While "power quality" is a convenient term for many, it is the quality of the voltage—rather than power or electric current—that is actually described by the term. Power is simply the flow of energy, and the current demanded by a load is largely uncontrollable.

Frequency stability of some large electrical grids

Introduction

The quality of electrical power may be described as a set of values of parameters, such as:

It is often useful to think of power quality as a compatibility problem: is the equipment connected to the grid compatible with the events on the grid, and is the power delivered by the grid, including the events, compatible with the equipment that is connected? Compatibility problems always have at least two solutions: in this case, either clean up the power, or make the equipment more resilient.

The tolerance of data-processing equipment to voltage variations is often characterized by the CBEMA curve, which give the duration and magnitude of voltage variations that can be tolerated.[3]

CBEMA curve

Ideally, AC voltage is supplied by a utility as sinusoidal having an amplitude and frequency given by national standards (in the case of mains) or system specifications (in the case of a power feed not directly attached to the mains) with an impedance of zero ohms at all frequencies.

Deviations

No real-life power source is ideal and generally can deviate in at least the following ways:

Voltage

  • Variations in the peak or root mean square (RMS) voltage are both important to different types of equipment.
  • When the RMS voltage exceeds the nominal voltage by 10 to 80% for 0.5 cycle to 1 minute, the event is called a "swell".
  • A "dip" (in British English) or a "sag" (in American English the two terms are equivalent) is the opposite situation: the RMS voltage is below the nominal voltage by 10 to 90% for 0.5 cycle to 1 minute.
  • Random or repetitive variations in the RMS voltage between 90 and 110% of nominal can produce a phenomenon known as "flicker" in lighting equipment. Flicker is rapid visible changes of light level. Definition of the characteristics of voltage fluctuations that produce objectionable light flicker has been the subject of ongoing research.
  • Abrupt, very brief increases in voltage, called "spikes", "impulses", or "surges", generally caused by large inductive loads being turned ON, or more severely by lightning.
  • "Undervoltage" occurs when the nominal voltage drops below 90% for more than 1 minute.[4] The term "brownout" is an apt description for voltage drops somewhere between full power (bright lights) and a blackout (no power – no light). It comes from the noticeable to significant dimming of regular incandescent lights, during system faults or overloading etc., when insufficient power is available to achieve full brightness in (usually) domestic lighting.
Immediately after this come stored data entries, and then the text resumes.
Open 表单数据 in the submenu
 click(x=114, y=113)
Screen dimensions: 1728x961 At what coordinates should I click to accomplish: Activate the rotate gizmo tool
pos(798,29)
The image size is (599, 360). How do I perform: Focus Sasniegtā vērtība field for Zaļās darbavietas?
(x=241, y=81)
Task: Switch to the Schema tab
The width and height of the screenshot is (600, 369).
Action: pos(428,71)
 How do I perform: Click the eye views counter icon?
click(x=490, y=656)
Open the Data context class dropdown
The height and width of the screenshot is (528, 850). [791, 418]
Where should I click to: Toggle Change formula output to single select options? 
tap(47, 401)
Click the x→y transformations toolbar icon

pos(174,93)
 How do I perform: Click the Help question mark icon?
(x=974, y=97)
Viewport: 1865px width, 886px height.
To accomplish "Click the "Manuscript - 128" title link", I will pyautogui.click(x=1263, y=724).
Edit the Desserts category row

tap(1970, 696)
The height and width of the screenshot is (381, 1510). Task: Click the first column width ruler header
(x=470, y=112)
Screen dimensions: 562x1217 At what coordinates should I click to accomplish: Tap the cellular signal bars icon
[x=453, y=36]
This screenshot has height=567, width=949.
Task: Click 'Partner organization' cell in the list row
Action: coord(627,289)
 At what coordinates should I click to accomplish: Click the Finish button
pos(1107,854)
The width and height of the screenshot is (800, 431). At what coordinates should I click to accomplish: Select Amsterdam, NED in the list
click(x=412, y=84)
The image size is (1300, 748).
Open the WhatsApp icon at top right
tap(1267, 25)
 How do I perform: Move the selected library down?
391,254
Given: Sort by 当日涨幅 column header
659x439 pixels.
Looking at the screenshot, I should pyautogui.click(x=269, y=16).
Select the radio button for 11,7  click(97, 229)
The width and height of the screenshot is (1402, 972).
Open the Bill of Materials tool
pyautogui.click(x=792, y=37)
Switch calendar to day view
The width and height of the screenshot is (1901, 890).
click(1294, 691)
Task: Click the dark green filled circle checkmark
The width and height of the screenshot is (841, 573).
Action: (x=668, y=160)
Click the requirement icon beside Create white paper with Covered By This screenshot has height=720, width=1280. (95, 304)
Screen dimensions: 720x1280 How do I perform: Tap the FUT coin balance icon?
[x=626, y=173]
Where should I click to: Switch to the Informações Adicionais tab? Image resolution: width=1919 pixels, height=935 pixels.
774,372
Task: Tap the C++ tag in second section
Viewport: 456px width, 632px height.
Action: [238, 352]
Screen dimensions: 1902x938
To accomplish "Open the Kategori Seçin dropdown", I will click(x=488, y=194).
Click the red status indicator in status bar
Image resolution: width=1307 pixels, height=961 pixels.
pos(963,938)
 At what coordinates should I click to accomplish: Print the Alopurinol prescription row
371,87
This term is in common usage has no formal definition but is commonly used to describe a reduction in system voltage by the utility or system operator to decrease demand or to increase system operating margins.
  • "Overvoltage" occurs when the nominal voltage rises above 110% for more than 1 minute.[4]

Frequency

  • Variations in the frequency.
  • Nonzero low-frequency impedance (when a load draws more power, the voltage drops).
  • Nonzero high-frequency impedance (when a load demands a large amount of current, then suddenly stops demanding it, there will be a dip or spike in the voltage due to the inductances in the power supply line).
  • Variations in the wave shape – usually described as harmonics at lower frequencies (usually less than 3 kHz) and described as Common Mode Distortion or Interharmonics at higher frequencies.

Waveform

  • The oscillation of voltage and current ideally follows the form of a sine or cosine function, however it can alter due to imperfections in the generators or loads.
  • Typically, generators cause voltage distortions and loads cause current distortions. These distortions occur as oscillations more rapid than the nominal frequency, and are referred to as harmonics.
  • The relative contribution of harmonics to the distortion of the ideal waveform is called total harmonic distortion (THD).
  • Low harmonic content in a waveform is ideal because harmonics can cause vibrations, buzzing, equipment distortions, and losses and overheating in transformers.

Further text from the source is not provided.